Facing the window, he had to drive a blow from the shoulder, he knew now, at a distance of less than two feet; and he did not know whether it would break through the heavy glass. It might; he could picture it happening, he could feel it in the nerves of his arm. And it might not; he could feel that, too—feel his fist striking this glass and being instantaneously flung back by the unbreaking pane, feel the fingers of his other hand breaking loose, nails scraping along the casing as he fell.
He waited, arm drawn back, fist balled, but in no hurry to strike; this pause, he knew, might be an extension of his life. And to live even a few seconds longer, he felt, even out here on this ledge in the night, was infinitely better than to die a moment earlier than he had to. His arm grew tired, and he brought it down and rested it.

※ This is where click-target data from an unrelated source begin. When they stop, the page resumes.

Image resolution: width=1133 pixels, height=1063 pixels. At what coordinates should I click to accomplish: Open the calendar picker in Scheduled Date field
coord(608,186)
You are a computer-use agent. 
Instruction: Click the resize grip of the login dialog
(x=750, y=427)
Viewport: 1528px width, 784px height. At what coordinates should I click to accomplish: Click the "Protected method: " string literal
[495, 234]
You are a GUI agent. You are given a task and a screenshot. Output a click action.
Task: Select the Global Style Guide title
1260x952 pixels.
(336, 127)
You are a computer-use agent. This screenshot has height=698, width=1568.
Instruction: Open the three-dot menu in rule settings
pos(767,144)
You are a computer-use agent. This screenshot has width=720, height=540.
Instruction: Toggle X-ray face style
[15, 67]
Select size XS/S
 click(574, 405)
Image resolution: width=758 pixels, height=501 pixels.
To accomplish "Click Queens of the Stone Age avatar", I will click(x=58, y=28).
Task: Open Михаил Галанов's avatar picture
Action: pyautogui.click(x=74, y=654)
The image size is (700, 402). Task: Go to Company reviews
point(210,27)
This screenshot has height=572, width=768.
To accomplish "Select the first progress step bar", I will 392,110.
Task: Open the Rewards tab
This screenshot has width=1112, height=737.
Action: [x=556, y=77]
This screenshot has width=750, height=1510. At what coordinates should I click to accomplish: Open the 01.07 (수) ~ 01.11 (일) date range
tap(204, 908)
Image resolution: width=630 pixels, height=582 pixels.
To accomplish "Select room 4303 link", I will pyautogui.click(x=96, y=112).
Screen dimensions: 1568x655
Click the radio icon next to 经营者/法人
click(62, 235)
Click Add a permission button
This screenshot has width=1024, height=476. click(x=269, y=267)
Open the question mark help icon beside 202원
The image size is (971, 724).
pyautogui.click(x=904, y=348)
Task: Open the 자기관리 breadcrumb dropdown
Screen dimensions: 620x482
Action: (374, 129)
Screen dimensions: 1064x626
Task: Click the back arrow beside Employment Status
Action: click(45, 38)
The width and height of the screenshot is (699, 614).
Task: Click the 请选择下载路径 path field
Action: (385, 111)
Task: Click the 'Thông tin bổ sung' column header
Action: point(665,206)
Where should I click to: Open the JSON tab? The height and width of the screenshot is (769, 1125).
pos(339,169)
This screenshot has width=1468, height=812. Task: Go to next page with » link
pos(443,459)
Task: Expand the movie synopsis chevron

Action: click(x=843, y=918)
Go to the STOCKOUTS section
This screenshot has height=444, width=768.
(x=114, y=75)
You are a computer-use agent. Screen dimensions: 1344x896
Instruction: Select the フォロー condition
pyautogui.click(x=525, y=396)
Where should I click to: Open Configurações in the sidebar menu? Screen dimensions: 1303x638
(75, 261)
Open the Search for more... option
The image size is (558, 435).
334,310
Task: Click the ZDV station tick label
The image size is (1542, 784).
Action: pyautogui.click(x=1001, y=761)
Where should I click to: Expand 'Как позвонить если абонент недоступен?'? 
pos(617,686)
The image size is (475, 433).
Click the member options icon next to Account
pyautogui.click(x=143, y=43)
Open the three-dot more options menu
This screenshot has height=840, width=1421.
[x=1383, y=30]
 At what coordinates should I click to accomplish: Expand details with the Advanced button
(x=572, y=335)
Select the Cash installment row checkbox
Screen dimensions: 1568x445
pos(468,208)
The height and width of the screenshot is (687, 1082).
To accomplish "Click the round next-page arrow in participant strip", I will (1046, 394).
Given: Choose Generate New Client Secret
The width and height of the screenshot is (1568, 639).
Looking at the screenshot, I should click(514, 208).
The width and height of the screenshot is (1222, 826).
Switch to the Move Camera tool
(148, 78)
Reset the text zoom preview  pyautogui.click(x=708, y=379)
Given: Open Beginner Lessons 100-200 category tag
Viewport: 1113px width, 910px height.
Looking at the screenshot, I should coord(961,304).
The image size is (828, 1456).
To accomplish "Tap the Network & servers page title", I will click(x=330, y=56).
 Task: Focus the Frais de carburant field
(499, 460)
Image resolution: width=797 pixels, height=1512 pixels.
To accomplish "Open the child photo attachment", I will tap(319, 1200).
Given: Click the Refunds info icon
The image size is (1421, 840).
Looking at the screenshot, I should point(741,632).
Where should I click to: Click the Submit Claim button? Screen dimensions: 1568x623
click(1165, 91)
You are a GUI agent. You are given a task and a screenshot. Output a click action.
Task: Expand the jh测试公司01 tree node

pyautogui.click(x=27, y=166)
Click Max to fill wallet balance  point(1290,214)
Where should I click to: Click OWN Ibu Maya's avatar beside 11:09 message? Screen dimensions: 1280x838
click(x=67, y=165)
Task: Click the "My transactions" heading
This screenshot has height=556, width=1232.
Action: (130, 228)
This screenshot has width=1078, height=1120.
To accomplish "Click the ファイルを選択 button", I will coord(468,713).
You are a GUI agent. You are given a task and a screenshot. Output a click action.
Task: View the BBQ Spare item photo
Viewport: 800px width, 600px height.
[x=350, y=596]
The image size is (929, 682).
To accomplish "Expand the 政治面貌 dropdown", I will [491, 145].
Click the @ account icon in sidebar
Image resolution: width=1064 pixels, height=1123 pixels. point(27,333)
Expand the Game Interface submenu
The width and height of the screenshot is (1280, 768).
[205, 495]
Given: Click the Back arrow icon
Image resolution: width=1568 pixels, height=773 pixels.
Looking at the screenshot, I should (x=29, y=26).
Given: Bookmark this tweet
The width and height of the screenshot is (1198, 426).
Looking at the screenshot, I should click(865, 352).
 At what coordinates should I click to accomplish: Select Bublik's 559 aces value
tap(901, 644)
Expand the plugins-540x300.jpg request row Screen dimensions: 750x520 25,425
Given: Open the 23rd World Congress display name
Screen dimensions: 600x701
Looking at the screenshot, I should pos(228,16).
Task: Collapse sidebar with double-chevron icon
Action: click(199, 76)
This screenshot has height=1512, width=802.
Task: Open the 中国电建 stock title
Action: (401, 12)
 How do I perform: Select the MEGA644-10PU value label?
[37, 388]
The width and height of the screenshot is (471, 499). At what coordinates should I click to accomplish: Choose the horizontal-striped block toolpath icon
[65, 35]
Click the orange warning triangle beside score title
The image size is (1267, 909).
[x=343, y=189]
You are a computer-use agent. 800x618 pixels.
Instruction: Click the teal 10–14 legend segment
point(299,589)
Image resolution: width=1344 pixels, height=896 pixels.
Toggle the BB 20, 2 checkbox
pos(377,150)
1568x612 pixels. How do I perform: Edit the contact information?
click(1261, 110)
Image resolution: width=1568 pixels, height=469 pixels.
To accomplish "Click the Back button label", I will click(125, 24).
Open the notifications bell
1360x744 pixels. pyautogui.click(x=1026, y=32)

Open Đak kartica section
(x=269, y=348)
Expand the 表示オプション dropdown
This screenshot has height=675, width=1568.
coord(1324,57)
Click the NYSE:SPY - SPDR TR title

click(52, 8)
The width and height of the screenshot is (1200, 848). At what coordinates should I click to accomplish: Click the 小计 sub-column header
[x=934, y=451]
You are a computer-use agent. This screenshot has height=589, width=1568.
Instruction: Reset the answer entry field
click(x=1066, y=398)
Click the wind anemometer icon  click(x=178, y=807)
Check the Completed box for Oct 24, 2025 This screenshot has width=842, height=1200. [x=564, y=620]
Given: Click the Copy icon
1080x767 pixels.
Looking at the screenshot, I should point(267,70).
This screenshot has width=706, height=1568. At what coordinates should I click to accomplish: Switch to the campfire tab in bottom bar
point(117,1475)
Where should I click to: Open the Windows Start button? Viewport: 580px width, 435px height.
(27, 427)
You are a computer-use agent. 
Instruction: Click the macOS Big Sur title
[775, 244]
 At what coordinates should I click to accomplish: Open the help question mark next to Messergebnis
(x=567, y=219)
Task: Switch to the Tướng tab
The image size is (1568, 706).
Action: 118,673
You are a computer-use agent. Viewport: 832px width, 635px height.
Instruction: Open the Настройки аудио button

Then he knew that it was time to make the attempt. He could not kneel here hesitating indefinitely till he lost all courage to act, waiting till he slipped off the ledge. Again he drew back his arm, knowing this time that he would not bring it down till he struck. His elbow protruding over Lexington Avenue far below, the fingers of his other hand pressed down bloodlessly tight against the narrow stripping, he waited, feeling the sick tenseness and terrible excitement building. It grew and swelled toward the moment of action, his nerves tautening. He thought of Clare—just a wordless, yearning thought—and then drew his arm back just a bit more, fist so tight his fingers pained him, and knowing he was going to do it. Then with full power, with every last scrap of strength he could bring to bear, he shot his arm forward toward the glass, and he said "Clare!"
He heard the sound, felt the blow, felt himself falling forward, and his hand closed on the living-room curtains, the shards and fragments of glass showering onto the floor. And then, kneeling there on the ledge, an arm thrust into the room up to the shoulder, he began picking away the protruding slivers and great wedges of glass from the window frame, tossing them in onto the rug. And, as he grasped the edges of the empty window frame and climbed into his home, he was grinning in triumph.
He did not lie down on the floor or run through the apartment, as he had promised himself; even in the first few moments it seemed to him natural and normal that he should be where he was. He simply turned to his desk, pulled the crumpled yellow sheet from his pocket, and laid it down where it had been, smoothing it out; then he absently laid a pencil across it to weight it down. He shook his head wonderingly, and turned to walk toward the closet.
There he got out his topcoat and hat and, without waiting to put them on, opened the front door and stepped out, to go find his wife. He turned to pull the door closed and warm air from the hall rushed through the narrow opening again. As he saw the yellow paper, the pencil flying, scooped off the desk and, unimpeded by the glassless window, sail out into the night and out of his life, Tom Benecke burst into laughter and then closed the door behind him.